Convivió por años con comunidades de la provincia de Fajardo en el centro sur del Perú, para investigar el impacto que tuvo el Pumpin de Ayacucho -música quechua y testimonial- en los procesos de violencia política que azotaron a la región en la década del 80 y 90. Es Jonathan Ritter, etnomusicólogo de la Universidad de California en Riverside que inauguró el año académico del Magíster en Musicología de la Universidad Alberto Hurtado.
¿Importa armar la historia social de un país a través de la música? ¿Y si es un conflicto indígena? ¿Y si es en Latinoamérica? Construir la memoria de víctimas de derechos humanos a partir de ritmos, letras, instrumentos y carnavales es el trabajo que hace veinte años ha realizado el etnomusicólogo Jonathan Ritter en Perú, donde se discute hasta el día de hoy cómo conmemorar la violencia política que casi destruyó al país en los 1980s y 90s.
Jonathan Ritter es profesor asociado de etnomusicología y ex director del programa de Estudios Latinoamericanos de la Universidad de California-Riverside. Ha escrito múltiples artículos sobre música andina, afro-ecuatoriana e indígena norteamericana, es co-editor, junto a Martin Daughtry, del libro Music in the Post-9/11 World (Routledge 2007) y actualmente está completando su libro We Bear Witness With Our Song: The Politics of Music and Violence in the Peruvian Andes (OUP).
El joven académico recuerda que para responderse las preguntas fundamentales de su investigación, tuvo que vivir en países como Nicaragua, Ecuador y Perú. En este último se hizo conocido como “el gringo”, porque su tesis doctoral la hizo del Pumpin de Ayacucho, una música quechua y testimonial que procede de los pueblos de la provincia de Fajardo, localizado en el centro sur del Perú. Su estudio de campo fue vivir en las comunidades y desde ahí examinar intervenciones musicales de los campesinos rurales y quechuahablantes de la región. Así lo hizo y se ganó el cariño de la gente. Es más, su nombre en youtube lo muestra cantando en quechua, tocando una guitarra de doce cuerdas y rodeado de comunidades indígenas.
-¿Siendo estadounidense cómo surge este interés por estudiar a los indígenas del Continente?-
-Como licenciado escribí mi tesis sobre la música indígena del norte de Estados Unidos como una manera de rescatar y revalorizar la cultura indígena. En ese contexto, años más tarde tuve la idea que la música tenía algo que ver con la vida social, cultural y política de los pueblos y era importante saber. Después de mi licenciatura estuve seis meses en Nicaragua y recuerdo que llegué con ciertas ideas fijas de la política de Estados Unidos, pero muy rápido me di cuenta que la situación en centroamérica era más complicado de lo que había comprendido antes. Abrí mis ojos a un mundo más complejo y el rol que tenía la cultura dentro de los conflictos.

Consigna:
Según el texto sobre Jonathan Ritter:
(a) ¿En qué universidad trabaja Jonathan Ritter?
(b) ¿Junto a quién coeditó el libro Music in the Post-9/11 World?
(c) ¿Cuánto tiempo estuvo en Nicaragua después de su licenciatura?

Material recopilado:
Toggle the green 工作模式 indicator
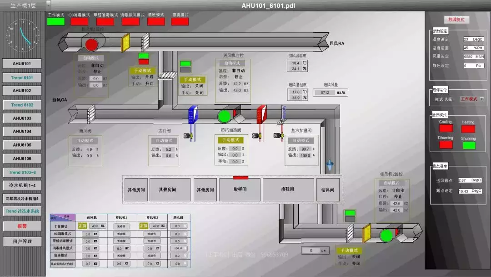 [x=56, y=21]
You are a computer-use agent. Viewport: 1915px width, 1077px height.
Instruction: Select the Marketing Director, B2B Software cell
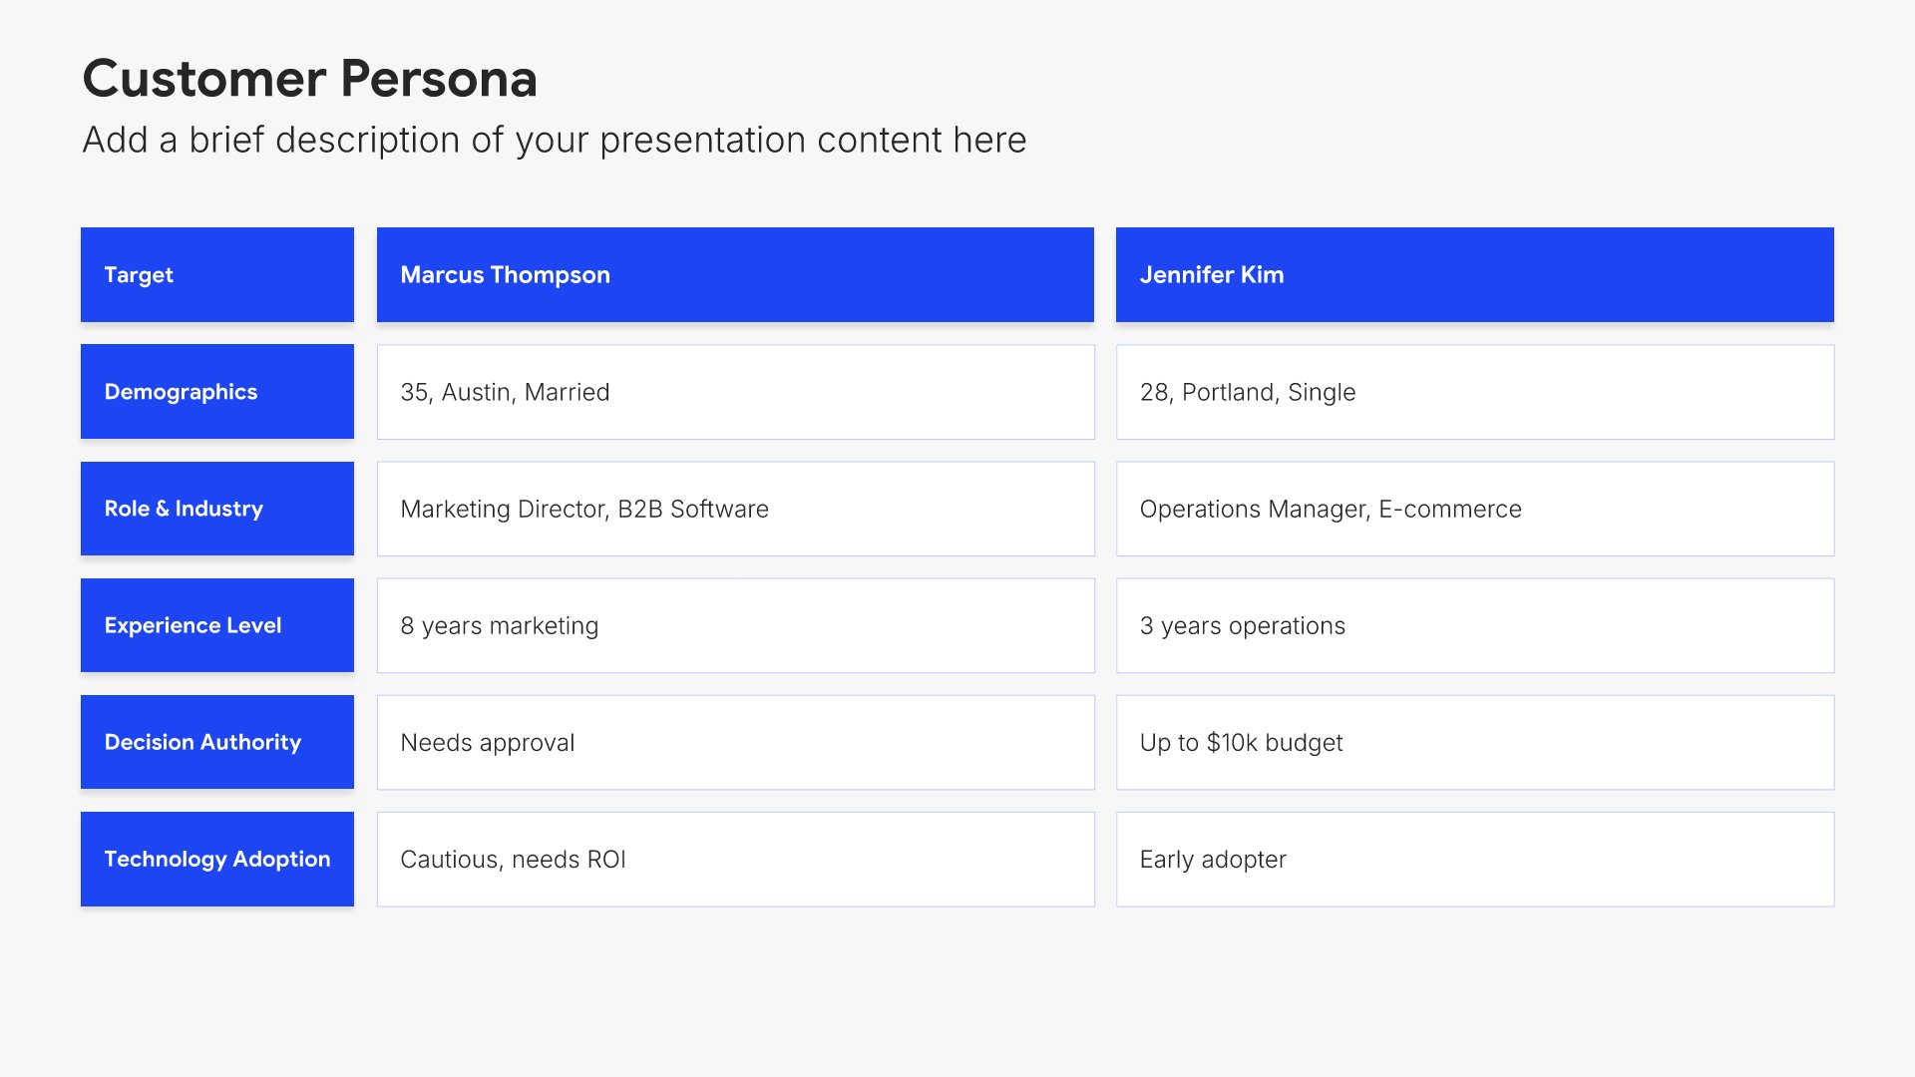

Solución:
(a) En la Universidad de California en Riverside.
(b) Junto a Martin Daughtry.
(c) Seis meses.